# Assignment 4 - Greedy Algorithms
## Part 2 - Huffman algorithm 
We want to create a version of the Huffman algorithm using Python. 

### 1 - Data structures set up
We want to sort our characters using a binary heap. You can implement a binary heap in Python using the [heapq library](https://docs.python.org/3/library/heapq.html). We want to create a `HeapNode` class that will work as the basis for storing our Huffman tree. To use our `HeapNode` class with the `heapq` library, we need to modify some of its built-in arithmetic operations.
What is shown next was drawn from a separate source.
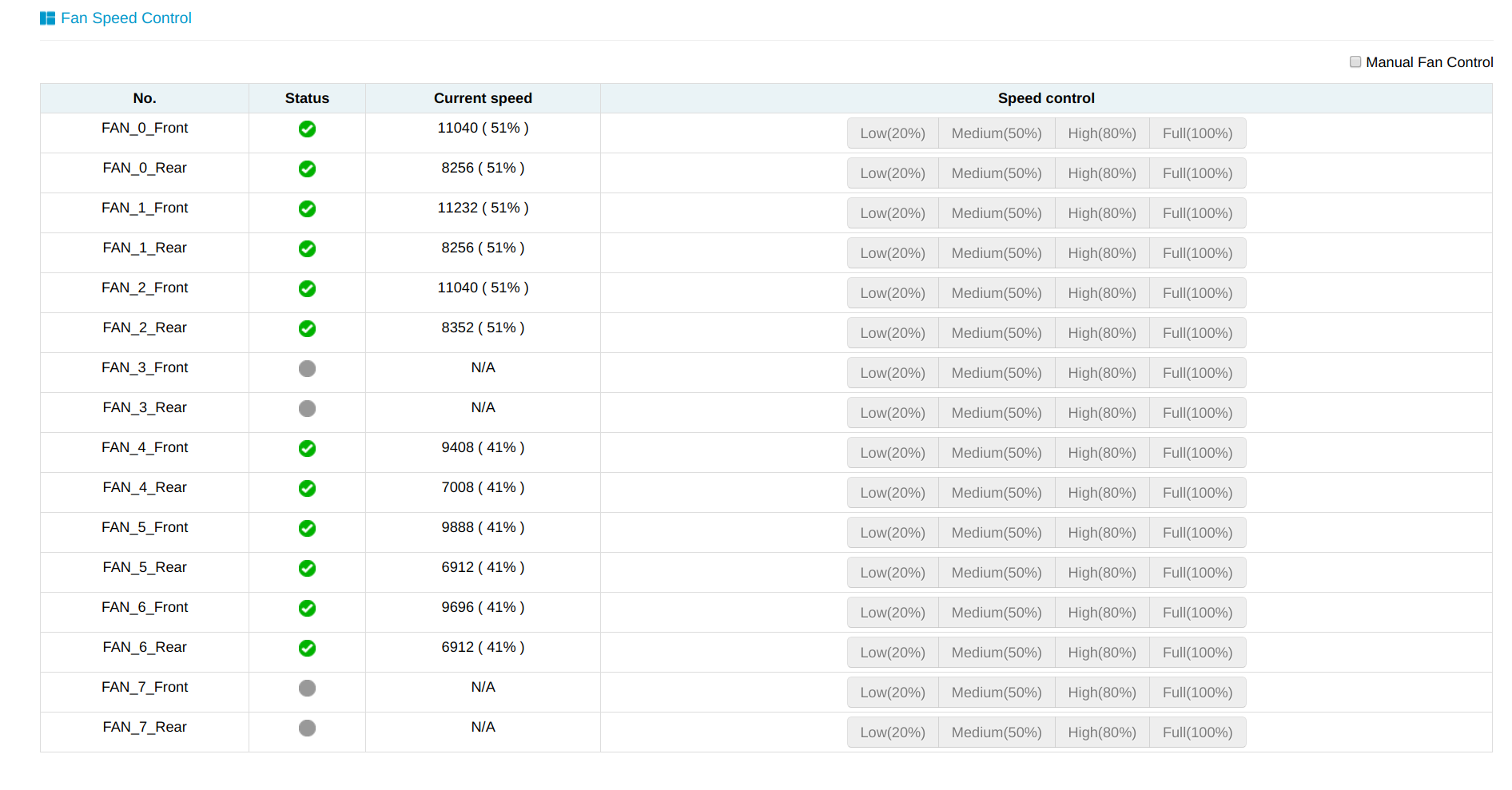The image size is (1512, 790).
Task: Enable the Manual Fan Control checkbox
Action: pyautogui.click(x=1355, y=62)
We want to change the `<` and `=` operations to compare the values of the nodes. 

In [24]:
import heapq
class HeapNode:
    def __init__(self, character, value):
        # TODO: Initialize the HeapNode with a character and value
        # We also want to keep track of left_child and right_child,
        # so these should be initialized as None
        self.character = character
        self.value = value
        self.HeapNode = []
        heapq.heappush(self.HeapNode, (self.character, self.value))
        
        self.left_child = None 
        self.right_child = None 


    def __lt__(self, other):
        # TODO: check if other is a HeapNode object (return false if it isn't)
        # and return a lesser than (<) comparision between the two objects values
        if self.value < other.value:
            return self.value < other.value
        else:
            return False

    def __eq__(self, other):
        # TODO: check if other is a HeapNode object (return false if it isn't)
        # and return an equals (==) comparision between the two objects values
        if other.value == self.value:
            return other.value == self.value
        else:
            return False

    def __str__(self):
        # TODO Add a fitting __str__ for printing the Node, could be usefull
        # for testing along the way
        return "Character:" + " " + str(self.character) + " " + "Value:" + " " + str(self.value) + " " + "Left child:" + " " + str(self.left_child) + " " + "Right child:" + " " + str(self.right_child)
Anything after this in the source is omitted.